§ **Work task**
Reproduce the entire passage below about President Bush's proposed PEPFAR increase, word for word.

Photo courtesy of www.whitehouse.gov
President George W. Bush holds Baron Mosima Loyiso Tantoh in the Rose Garden of the White House Wednesday, May 30, 2007, after delivering a statement on PEPFAR, the President's Emergency Plan for AIDS Relief. With them are the boy's mother, Kunene Tantoh, representing Mothers to Mothers, which provides treatment and support services for HIV-positive mothers in South Africa, and Dr. Jean "Bill" Pape, internationally recognized for his work with infectious diseases. White House photo by Chris Greenberg
President Bush is calling on Congress to provide an additional $30 billion toward fighting the global AIDS crisis. This proposed increase in the President’s Emergency Program for AIDS Relief (PEPFAR) would offer lifesaving treatment to 2.5 million people – about 1.4 million more than PEPFAR now serves, according to a story originally appearing in The Washington Post. (Read Rick and Kay Warren's statement regarding President Bush's proposed increase for PEPFAR >>)

§ **Provided information**
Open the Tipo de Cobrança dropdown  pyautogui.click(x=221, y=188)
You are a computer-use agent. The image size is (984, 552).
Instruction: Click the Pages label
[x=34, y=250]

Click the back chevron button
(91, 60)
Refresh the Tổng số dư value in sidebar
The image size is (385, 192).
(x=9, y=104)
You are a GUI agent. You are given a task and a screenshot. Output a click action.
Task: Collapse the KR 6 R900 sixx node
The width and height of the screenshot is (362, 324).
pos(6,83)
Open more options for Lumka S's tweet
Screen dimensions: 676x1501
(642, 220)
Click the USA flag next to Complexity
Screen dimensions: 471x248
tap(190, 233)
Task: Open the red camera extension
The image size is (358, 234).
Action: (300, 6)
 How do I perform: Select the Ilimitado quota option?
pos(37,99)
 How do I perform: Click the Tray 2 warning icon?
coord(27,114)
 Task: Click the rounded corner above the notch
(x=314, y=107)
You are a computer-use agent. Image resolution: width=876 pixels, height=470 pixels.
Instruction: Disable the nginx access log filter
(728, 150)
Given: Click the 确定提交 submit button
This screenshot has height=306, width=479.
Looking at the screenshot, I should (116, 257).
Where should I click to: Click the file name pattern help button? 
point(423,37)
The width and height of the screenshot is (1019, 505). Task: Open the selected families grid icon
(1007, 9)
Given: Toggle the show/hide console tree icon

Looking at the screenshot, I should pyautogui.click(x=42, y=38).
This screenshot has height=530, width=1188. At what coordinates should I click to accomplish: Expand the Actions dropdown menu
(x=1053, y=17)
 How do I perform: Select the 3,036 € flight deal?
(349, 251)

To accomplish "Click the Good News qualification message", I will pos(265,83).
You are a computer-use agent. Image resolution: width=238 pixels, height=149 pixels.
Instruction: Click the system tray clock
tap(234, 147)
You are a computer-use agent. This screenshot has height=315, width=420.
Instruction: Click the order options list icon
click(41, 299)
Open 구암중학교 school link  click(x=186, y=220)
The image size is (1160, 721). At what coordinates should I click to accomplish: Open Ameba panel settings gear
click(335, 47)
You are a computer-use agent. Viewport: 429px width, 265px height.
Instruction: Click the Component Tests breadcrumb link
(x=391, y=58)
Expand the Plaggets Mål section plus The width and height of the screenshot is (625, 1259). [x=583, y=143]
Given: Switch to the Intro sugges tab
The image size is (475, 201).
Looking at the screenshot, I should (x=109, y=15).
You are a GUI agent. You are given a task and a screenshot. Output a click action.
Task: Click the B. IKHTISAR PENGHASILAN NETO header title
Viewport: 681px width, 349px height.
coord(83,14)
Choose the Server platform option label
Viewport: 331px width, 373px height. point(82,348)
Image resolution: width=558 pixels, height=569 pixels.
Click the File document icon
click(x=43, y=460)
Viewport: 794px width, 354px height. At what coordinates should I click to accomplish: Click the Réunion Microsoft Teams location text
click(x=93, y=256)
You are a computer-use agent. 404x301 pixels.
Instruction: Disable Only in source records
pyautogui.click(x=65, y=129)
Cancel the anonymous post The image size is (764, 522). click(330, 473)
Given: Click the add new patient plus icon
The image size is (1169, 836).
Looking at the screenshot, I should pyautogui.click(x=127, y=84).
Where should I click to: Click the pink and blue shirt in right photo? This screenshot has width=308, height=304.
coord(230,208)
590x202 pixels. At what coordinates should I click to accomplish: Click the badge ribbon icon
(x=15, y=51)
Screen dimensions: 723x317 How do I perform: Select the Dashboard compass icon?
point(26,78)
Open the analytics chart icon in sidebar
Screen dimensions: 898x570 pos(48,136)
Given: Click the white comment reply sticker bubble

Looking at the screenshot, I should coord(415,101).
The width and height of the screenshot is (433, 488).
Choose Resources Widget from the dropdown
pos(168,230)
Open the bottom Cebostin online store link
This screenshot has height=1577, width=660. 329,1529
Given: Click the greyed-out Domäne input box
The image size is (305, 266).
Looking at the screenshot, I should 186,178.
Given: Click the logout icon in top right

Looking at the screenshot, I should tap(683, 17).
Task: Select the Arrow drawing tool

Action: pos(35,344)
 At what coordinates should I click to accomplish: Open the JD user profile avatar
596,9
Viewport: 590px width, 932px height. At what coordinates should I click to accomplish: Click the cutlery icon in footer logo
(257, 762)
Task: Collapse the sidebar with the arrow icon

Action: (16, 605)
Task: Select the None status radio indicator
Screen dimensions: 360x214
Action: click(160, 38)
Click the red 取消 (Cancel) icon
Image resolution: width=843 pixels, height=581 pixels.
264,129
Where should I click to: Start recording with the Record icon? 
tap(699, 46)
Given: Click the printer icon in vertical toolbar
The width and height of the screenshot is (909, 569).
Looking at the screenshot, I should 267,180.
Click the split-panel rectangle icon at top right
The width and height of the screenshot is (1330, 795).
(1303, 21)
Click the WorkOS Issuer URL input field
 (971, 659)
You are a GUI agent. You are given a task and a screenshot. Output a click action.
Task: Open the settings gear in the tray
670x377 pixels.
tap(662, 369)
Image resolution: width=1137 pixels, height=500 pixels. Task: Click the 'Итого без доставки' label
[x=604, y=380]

§ **Response area**
Photo courtesy of www.whitehouse.gov
President George W. Bush holds Baron Mosima Loyiso Tantoh in the Rose Garden of the White House Wednesday, May 30, 2007, after delivering a statement on PEPFAR, the President's Emergency Plan for AIDS Relief. With them are the boy's mother, Kunene Tantoh, representing Mothers to Mothers, which provides treatment and support services for HIV-positive mothers in South Africa, and Dr. Jean "Bill" Pape, internationally recognized for his work with infectious diseases. White House photo by Chris Greenberg
President Bush is calling on Congress to provide an additional $30 billion toward fighting the global AIDS crisis. This proposed increase in the President’s Emergency Program for AIDS Relief (PEPFAR) would offer lifesaving treatment to 2.5 million people – about 1.4 million more than PEPFAR now serves, according to a story originally appearing in The Washington Post. (Read Rick and Kay Warren's statement regarding President Bush's proposed increase for PEPFAR >>)